> 本文抜粋
6/16巻頭言「『責任感のある父』で済ませないために―私たちは神の家族」その②

(この間の事件について書きました。次の本に緊急寄稿ということで載ります)
 家族を「社会的孤立」に向かわせるものは何でしょうか。それは、「迷惑は悪」という常識、あるいは道徳だと思います。逮捕されたお父さんは、取り調べにおいて「周囲に迷惑をかけてはいけないと思い長男を刺した」と語ったと言います。私は、父を子殺しに向かわせた「身内の責任感」が痛いのです。確かに「他人に迷惑をかけても良い」とは簡単に言えません。しかし、「他人に迷惑をかけるぐらいなら息子を殺そう」と思わせる社会の「空気」とはいったい何なのでしょうか。

> 提供データ
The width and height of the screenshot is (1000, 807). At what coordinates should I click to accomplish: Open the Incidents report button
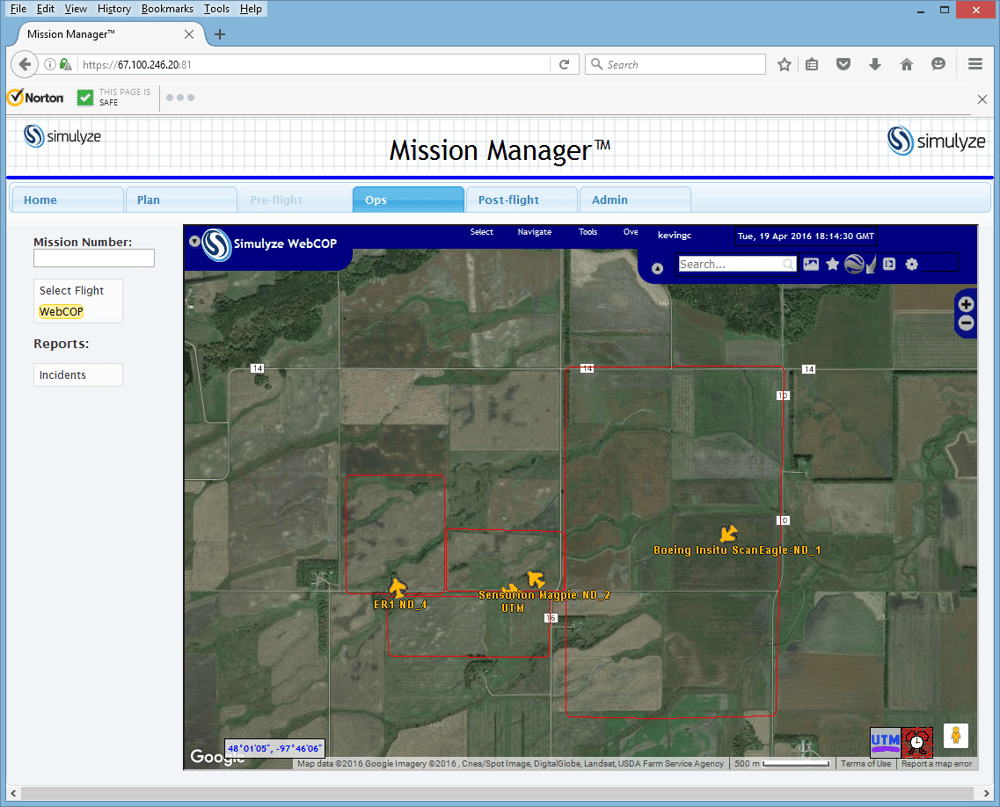tap(78, 374)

> 演習問題
A. 本文抜粋によれば、逮捕された父親は取り調べで、長男を刺した理由をどのように語ったとされていますか。一～三文で説明してください。
B. 「迷惑」と社会的孤立を論じた本文抜粋を、その最後の文の後から書き継いでください。
この作業では、データは一切用いません。

> 解答例
A. 父親は取り調べにおいて、周囲に迷惑をかけてはいけないと思ったために長男を刺したと語ったとされています。

B.
ある専門家の方から「引きこもりは日本独自の現象である」と聞いたことがあります。しかし、海外にも社会参加が困難な人はいるはずです。それで、「何が日本独自なんですか」と尋ねると「家族が引き受け続けていること」だと教えていただきました。海外では、多くの場合、社会が引き受ける仕組みがあるというのです。
しかし、日本では「他人に迷惑をかけるな」という圧力の下、家族がすべてを引き受け続けて当然であると思われています。ただ、家族が脆弱化する今日において、もはやそれは「家族幻想」に過ぎないと言わざるを得ません。そもそも、すべてを自己や身内で済ませられるなら、社会も国家も無用となります。早急に「家族機能の社会化」に関する議論、つまり「多数の赤の他人が家族のように関わること」に関する議論を開始し、具体的な取り組みを進める必要があります。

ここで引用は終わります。